Selected excerpt:
If you are over 18, you could consider joining our online support group. Contact us for details.
If you are tempted to confide your feelings to anyone else, think about it very carefully. If you must, a parent or an adult close family friend might be the best choice.
A few of our older members thought about the kind of advice that would have been helpful to receive when they were younger, and actually wrote letters to their younger selves. Some of the advice in these letters might be helpful to you as well. See the "Letters to Self" tab under "Who We Are".
Of course, much of the information in the "If You Are A Pedophile" tab will be helpful to you as well!
Many women have written to Virtuous Pedophiles having discovered their partner is attracted to children. So if you are in that position, you are not alone. If you contact us we can share some advice based on the specifics of your situation. General advice is that unless a child is in danger, do not make hasty decisions.
Ethan's blog entry on the subject:
Your client admits to a sexual attraction to children. What do you do?

Task item: Could you extract the support-and-advice passage above in full, word for word?

Entries shown:
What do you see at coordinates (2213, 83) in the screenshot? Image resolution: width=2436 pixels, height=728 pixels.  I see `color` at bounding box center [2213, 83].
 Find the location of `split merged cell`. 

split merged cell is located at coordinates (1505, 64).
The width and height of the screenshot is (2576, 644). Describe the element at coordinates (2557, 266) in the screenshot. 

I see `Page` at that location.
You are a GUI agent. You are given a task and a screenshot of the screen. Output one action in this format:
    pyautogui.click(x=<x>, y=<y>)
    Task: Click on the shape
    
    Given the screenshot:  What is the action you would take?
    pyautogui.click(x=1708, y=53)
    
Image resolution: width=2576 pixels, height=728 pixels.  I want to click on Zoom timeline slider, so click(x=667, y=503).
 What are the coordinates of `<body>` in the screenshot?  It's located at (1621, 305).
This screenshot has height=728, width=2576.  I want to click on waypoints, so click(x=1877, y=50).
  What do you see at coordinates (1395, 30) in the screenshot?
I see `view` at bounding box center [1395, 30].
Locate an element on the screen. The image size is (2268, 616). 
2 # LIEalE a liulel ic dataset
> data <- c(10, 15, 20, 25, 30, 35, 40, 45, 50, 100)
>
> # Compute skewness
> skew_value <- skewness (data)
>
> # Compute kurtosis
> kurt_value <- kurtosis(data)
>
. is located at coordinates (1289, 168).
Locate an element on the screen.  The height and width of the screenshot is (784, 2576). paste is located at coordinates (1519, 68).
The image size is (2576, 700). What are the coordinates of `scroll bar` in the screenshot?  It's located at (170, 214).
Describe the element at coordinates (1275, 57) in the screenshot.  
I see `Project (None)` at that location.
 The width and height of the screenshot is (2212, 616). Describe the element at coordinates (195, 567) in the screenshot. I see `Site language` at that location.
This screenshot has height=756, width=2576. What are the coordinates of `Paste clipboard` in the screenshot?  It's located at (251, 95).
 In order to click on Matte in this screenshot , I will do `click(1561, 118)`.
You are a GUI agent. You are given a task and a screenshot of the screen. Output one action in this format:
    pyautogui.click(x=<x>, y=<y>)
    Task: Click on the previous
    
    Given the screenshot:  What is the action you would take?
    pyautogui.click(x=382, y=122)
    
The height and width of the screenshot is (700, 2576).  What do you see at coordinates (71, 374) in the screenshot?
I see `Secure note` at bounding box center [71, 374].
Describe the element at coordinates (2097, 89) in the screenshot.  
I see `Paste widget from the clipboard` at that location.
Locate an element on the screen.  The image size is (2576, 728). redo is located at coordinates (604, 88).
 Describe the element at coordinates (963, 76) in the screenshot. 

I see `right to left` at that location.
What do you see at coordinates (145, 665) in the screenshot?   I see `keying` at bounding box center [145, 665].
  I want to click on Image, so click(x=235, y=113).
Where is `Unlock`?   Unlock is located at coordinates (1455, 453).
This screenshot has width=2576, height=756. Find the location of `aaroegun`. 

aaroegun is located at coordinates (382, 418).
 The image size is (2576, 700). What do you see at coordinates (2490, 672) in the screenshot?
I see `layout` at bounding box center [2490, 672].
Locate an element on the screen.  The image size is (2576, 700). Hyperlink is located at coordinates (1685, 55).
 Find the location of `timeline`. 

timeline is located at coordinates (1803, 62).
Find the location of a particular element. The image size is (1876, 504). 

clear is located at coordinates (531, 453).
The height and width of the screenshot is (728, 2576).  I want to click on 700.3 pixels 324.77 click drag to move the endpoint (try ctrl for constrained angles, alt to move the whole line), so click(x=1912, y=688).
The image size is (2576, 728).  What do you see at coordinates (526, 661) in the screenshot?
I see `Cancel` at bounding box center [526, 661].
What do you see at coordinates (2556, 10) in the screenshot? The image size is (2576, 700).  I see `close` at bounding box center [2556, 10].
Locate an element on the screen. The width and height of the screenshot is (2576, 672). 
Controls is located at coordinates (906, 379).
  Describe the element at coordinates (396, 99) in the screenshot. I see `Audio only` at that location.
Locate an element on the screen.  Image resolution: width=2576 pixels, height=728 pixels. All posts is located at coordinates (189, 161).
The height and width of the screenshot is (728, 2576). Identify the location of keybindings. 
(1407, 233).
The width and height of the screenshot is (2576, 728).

Written reply:
If you are over 18, you could consider joining our online support group. Contact us for details.
If you are tempted to confide your feelings to anyone else, think about it very carefully. If you must, a parent or an adult close family friend might be the best choice.
A few of our older members thought about the kind of advice that would have been helpful to receive when they were younger, and actually wrote letters to their younger selves. Some of the advice in these letters might be helpful to you as well. See the "Letters to Self" tab under "Who We Are".
Of course, much of the information in the "If You Are A Pedophile" tab will be helpful to you as well!
Many women have written to Virtuous Pedophiles having discovered their partner is attracted to children. So if you are in that position, you are not alone. If you contact us we can share some advice based on the specifics of your situation. General advice is that unless a child is in danger, do not make hasty decisions.
Ethan's blog entry on the subject:
Your client admits to a sexual attraction to children. What do you do?